On Tue, 25 Jun 2019 17:25:19 -0400
Rich Felker <dalias@...c.org> wrote:

> On Tue, Jun 25, 2019 at 09:35:25PM +0100, Sergei Trofimovich wrote:
> > Hi musl@ folk!
> > 
> > The original issue popped in https://bugs.gentoo.org/549108#c22.
> > There glibc's utimensat() wrapper handles one corner case differently
> > from musl's wrapper.
> > 
> > Here is the minimal reproducer:
> > 
> > $ cat a.c
> > #include <sys/types.h>
> > #include <sys/stat.h>
> > #include <fcntl.h>
> > #include <stddef.h>
> > 
> > int main() {
> >     int fd = open("f", O_WRONLY|O_CREAT, 0666);
> >     return utimensat(fd, NULL, NULL, 0);
> > }
> > 
> > On glibc (x86_64 linux-5.2-rc5):
> > 
> > $ gcc a.c -o a && strace -etrace=open,openat,utimensat,exit_group ./a
> > openat(AT_FDCWD, "/etc/ld.so.cache", O_RDONLY|O_CLOEXEC) = 3
> > openat(AT_FDCWD, "/lib64/libc.so.6", O_RDONLY|O_CLOEXEC) = 3
> > openat(AT_FDCWD, "f", O_WRONLY|O_CREAT, 0666) = 3
> > exit_group(-1)                          = ?
> > +++ exited with 255 +++
> > 
> > On musl (x86_64 linux-5.2-rc5):
> > $ gcc a.c -o a && strace -etrace=open,openat,utimensat,exit_group ./a
> > open("f", O_WRONLY|O_CREAT, 0666)       = 3
> > utimensat(3, NULL, NULL, 0)             = 0
> > exit_group(0)                           = ?
> > 
> > The difference stems from this extra check in glibc:
> >     https://sourceware.org/git/?p=glibc.git;a=blob;f=sysdeps/unix/sysv/linux/utimensat.c;h=04b549f360b88a7e7c1e5e617158caf73299736b;hb=HEAD#l32
> > 
> > int utimensat (int fd, const char *file, const struct timespec tsp[2], int flags)
> > {
> >    if (file == NULL)
> >      return INLINE_SYSCALL_ERROR_RETURN_VALUE (EINVAL);
> >    /* Avoid implicit array coercion in syscall macros.  */
> >    return INLINE_SYSCALL (utimensat, 4, fd, file, &tsp[0], flags);
> > }
> > 
> > while musl just calls the syscall directly:
> > 
> > https://git.musl-libc.org/cgit/musl/tree/src/stat/utimensat.c
> > 
> > int utimensat(int fd, const char *path, const struct timespec times[2], int flags)
> > {
> > 	int r = __syscall(SYS_utimensat, fd, path, times, flags);
> >         // ...
> > 	return __syscall_ret(r);
> > }
> > 
> > Is this divergence expected?
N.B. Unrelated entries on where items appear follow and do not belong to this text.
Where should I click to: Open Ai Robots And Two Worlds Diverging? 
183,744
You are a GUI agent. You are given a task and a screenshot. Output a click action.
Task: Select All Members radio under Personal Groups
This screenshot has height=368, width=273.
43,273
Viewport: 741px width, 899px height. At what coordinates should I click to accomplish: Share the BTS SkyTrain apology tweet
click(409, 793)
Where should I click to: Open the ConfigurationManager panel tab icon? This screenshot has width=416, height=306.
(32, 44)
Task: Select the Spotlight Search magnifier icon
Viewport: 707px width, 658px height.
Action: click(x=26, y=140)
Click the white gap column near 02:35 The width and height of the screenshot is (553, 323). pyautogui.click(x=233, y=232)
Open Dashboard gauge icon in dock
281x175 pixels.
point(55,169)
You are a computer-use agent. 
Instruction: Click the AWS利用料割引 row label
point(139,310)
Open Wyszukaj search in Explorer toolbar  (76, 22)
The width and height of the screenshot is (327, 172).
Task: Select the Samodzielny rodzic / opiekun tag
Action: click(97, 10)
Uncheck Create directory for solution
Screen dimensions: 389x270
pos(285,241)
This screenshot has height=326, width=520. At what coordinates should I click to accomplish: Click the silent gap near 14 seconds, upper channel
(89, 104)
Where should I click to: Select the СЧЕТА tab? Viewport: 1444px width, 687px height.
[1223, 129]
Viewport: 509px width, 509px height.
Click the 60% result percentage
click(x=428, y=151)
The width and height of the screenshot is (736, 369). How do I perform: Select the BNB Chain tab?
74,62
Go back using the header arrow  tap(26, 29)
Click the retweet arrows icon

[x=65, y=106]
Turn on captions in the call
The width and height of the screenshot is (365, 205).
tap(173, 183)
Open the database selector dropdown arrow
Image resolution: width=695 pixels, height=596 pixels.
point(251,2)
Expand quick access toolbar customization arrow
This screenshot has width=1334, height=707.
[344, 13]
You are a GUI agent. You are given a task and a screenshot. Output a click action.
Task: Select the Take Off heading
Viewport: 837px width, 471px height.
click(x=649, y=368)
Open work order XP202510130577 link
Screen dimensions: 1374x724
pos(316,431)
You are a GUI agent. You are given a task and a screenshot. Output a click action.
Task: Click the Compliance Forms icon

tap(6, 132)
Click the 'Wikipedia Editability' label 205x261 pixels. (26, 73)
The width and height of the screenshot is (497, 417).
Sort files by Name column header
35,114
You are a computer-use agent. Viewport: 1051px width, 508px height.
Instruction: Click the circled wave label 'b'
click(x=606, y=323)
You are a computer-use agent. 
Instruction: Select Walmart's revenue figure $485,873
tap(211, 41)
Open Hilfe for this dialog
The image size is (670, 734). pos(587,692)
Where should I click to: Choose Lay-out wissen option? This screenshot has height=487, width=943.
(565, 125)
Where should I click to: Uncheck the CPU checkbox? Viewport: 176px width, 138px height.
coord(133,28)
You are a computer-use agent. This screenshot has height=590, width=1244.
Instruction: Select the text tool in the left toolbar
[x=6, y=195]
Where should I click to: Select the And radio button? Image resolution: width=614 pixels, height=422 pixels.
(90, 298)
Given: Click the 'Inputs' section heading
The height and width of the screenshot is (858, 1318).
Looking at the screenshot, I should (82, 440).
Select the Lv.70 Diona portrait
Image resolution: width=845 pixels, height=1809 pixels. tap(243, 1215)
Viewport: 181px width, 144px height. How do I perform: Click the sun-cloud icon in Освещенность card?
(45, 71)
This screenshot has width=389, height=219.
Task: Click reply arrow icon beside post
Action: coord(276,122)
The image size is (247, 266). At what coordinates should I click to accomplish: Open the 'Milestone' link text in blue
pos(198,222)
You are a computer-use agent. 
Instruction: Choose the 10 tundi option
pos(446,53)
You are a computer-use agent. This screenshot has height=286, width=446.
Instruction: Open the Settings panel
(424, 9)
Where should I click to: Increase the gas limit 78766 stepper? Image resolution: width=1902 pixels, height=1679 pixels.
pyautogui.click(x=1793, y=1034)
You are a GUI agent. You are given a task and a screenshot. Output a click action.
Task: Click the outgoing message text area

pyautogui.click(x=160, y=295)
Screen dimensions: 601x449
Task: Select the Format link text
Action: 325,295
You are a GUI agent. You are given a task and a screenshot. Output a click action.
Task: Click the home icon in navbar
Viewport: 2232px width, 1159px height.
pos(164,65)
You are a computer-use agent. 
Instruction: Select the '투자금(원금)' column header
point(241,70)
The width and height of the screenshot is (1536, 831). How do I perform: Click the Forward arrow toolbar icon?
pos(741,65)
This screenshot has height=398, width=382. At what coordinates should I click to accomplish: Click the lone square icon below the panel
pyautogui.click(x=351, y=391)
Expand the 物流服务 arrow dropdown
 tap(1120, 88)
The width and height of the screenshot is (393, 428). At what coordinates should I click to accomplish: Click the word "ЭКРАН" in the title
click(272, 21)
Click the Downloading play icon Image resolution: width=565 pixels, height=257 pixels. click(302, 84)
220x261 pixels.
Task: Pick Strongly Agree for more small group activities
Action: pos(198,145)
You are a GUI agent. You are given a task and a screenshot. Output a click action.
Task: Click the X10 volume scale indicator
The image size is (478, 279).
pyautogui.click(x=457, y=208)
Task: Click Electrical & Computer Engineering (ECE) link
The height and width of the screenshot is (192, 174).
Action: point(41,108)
Or maybe it's accidental? Does it make
> > sense to handle non-directory fds in utimensat() according to POSIX?
> > 
> > I wonder if we should drop the unstable test or some of libc implementations
> > actually deviates from the spec.  
> 
> I think the test is wrong. Passing a null pointer for a pathname
> argument where the interface requires a pointer to a string is
> undefined behavior unless the specification assigns special meaning to
> the null argument, and here it doesn't:
> 
> http://pubs.opengroup.org/onlinepubs/9699919799/functions/utimensat.html
> 
> The EINVAL error is specified for different purposes, so glibc is
> "wrong" on that too. Of course the "wrongness" isn't non-conforming,
> because anything can happen on UB, but if they want to catch it the
> error should probably be EFAULT for consistency.
> 
> If there's a concern that the musl behavior is allowing silent
> incorrect behavior (operating on the fd argument rather than treating
> it as a directory for the relative "at" operation), perhaps we should
> either make it crash explicitly or simply do something like
> path?path:(void*)-1 to produce EFAULT and still show the wrong
> operation in strace. However I kinda don't like this since it makes
> implementing futimens in terms of utimensat more roundabout -- we'd
> have to introduce an extra internal symbol to get around the check.

Thank you! We'll make test glibc-specific or drop it entirely.